▶ _What this task involves_:
With pictures excluded, copy word for word the lines in the data below from the line containing "Where should I" through the line containing "Instruction: Open the".

▶ _Available data_:
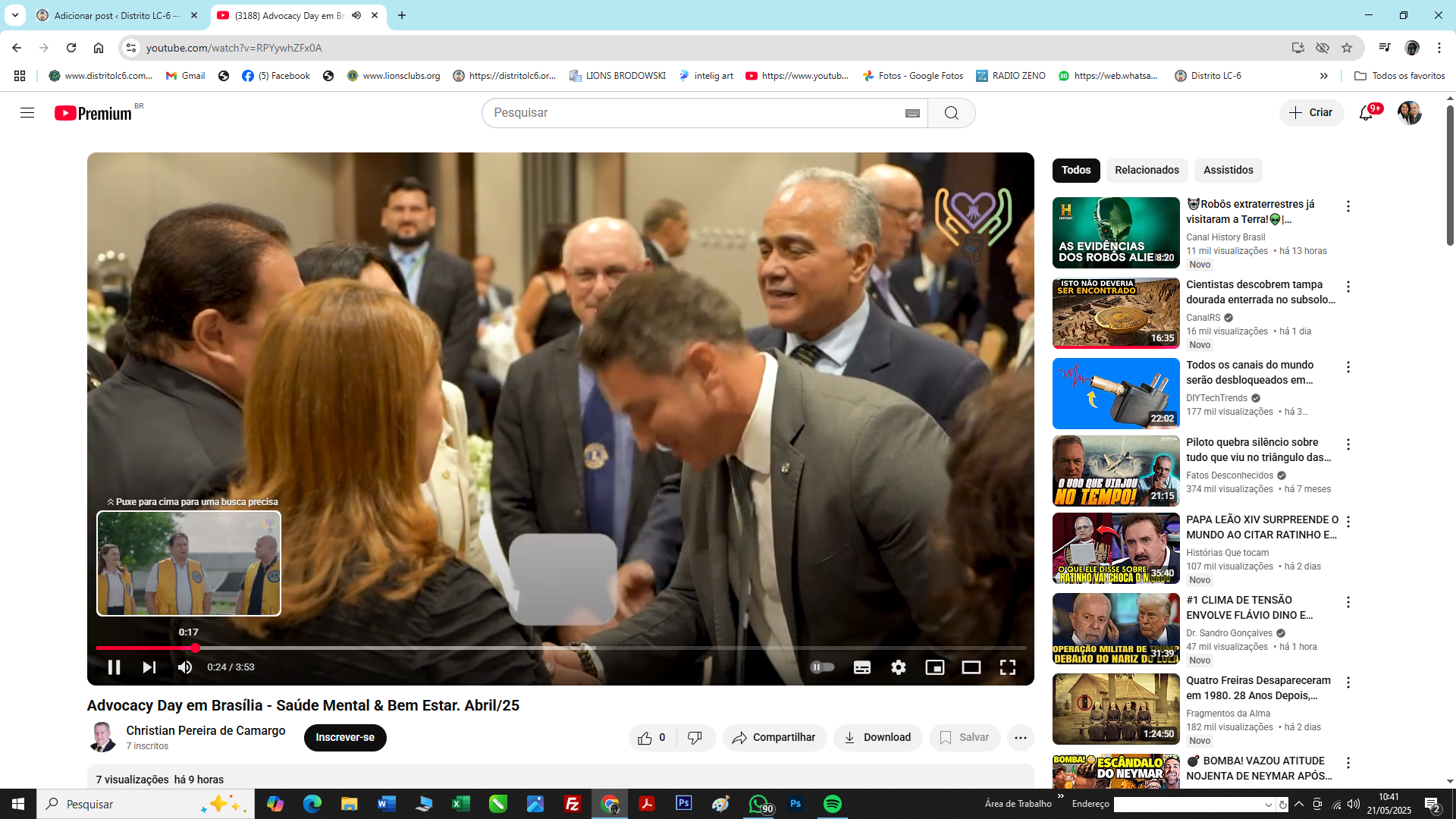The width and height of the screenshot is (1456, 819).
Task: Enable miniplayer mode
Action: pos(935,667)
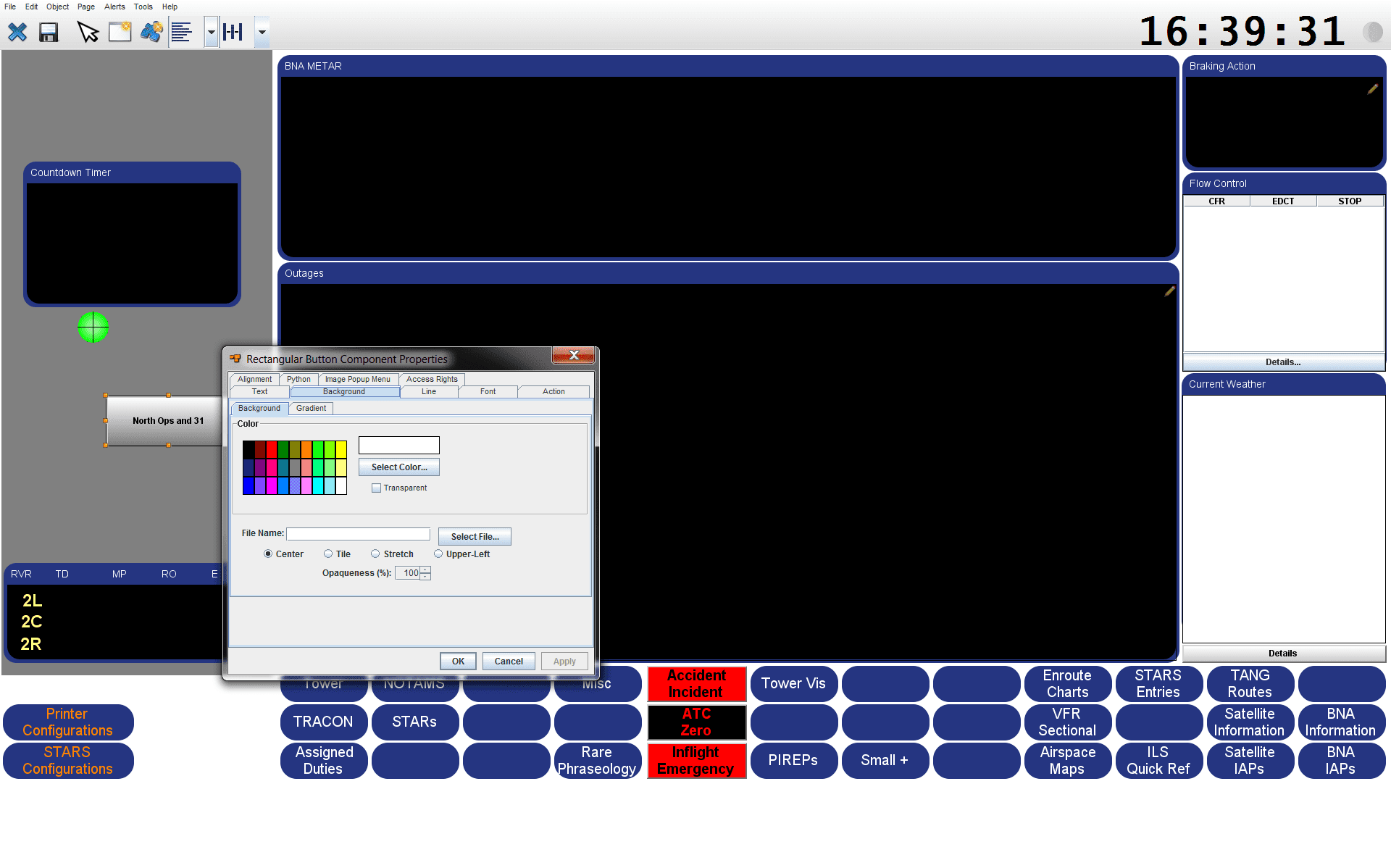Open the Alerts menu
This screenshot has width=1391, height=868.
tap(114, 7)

==

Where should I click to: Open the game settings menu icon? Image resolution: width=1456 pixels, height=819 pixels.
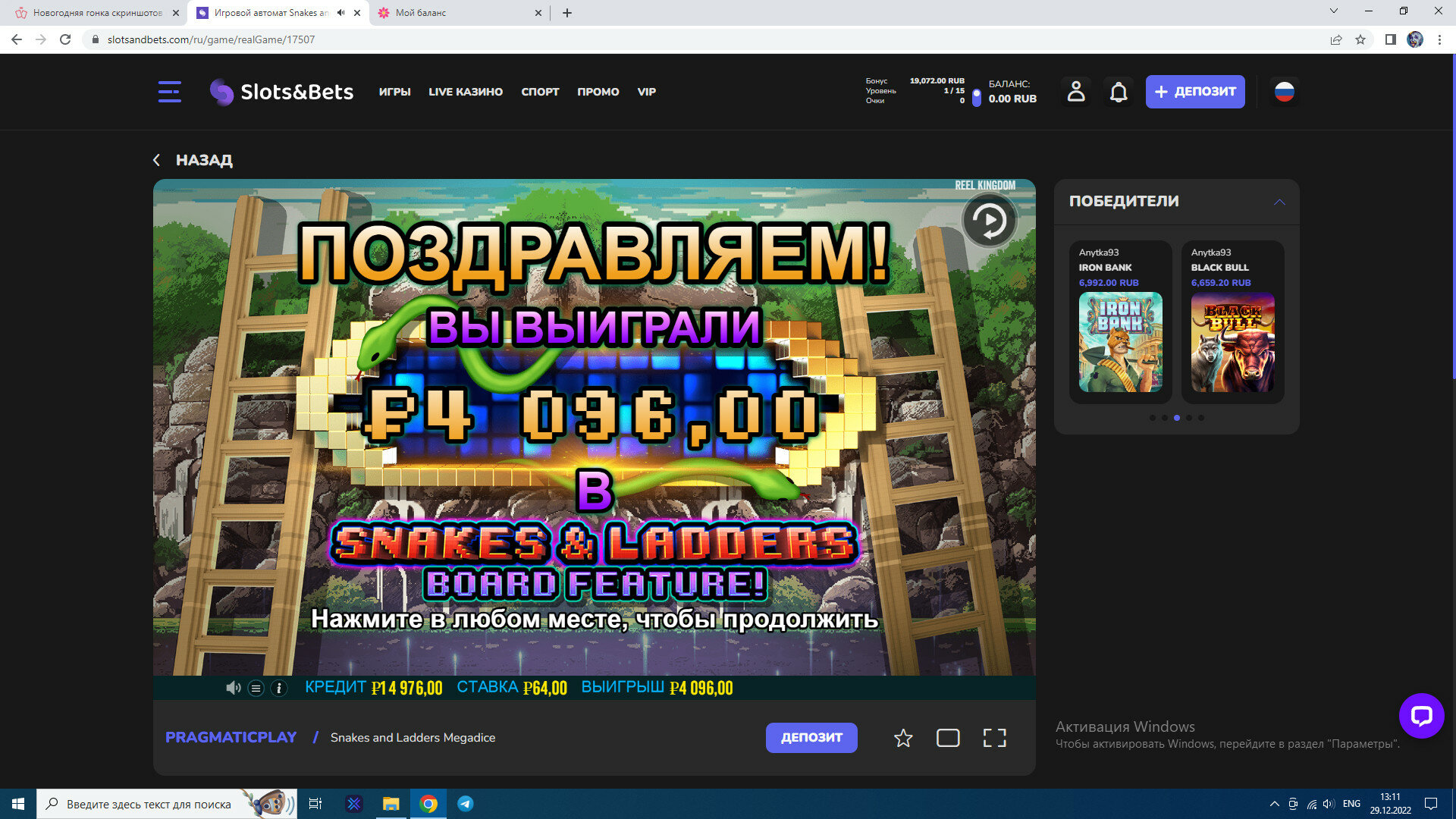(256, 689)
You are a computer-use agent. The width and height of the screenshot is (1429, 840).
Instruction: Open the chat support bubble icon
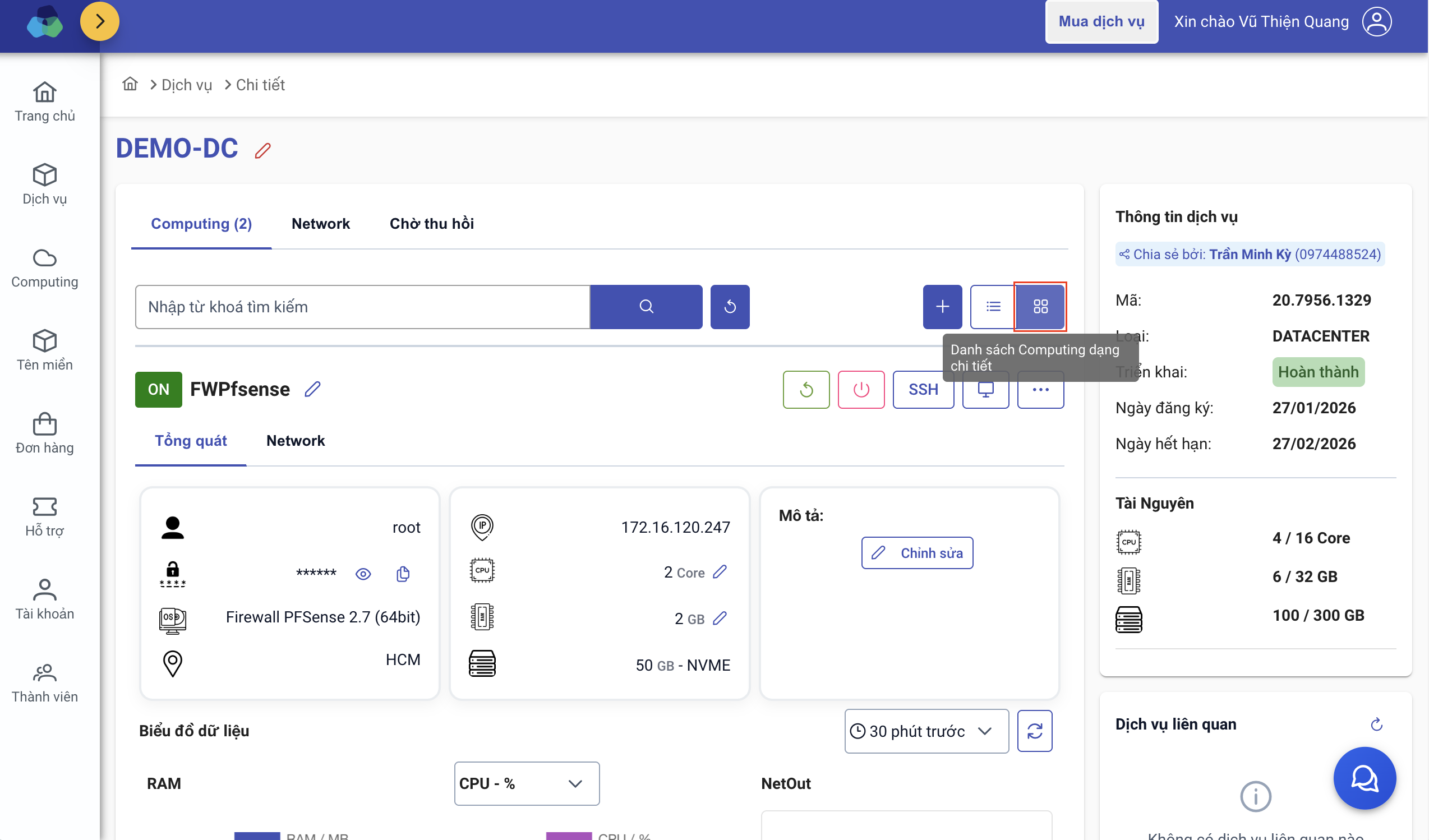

▶ _Completed task_:
Where should I click to: Open the game settings menu icon? Image resolution: width=1456 pixels, height=819 pixels.
(256, 689)
You are a computer-use agent. The width and height of the screenshot is (1429, 840).
Instruction: Open the chat support bubble icon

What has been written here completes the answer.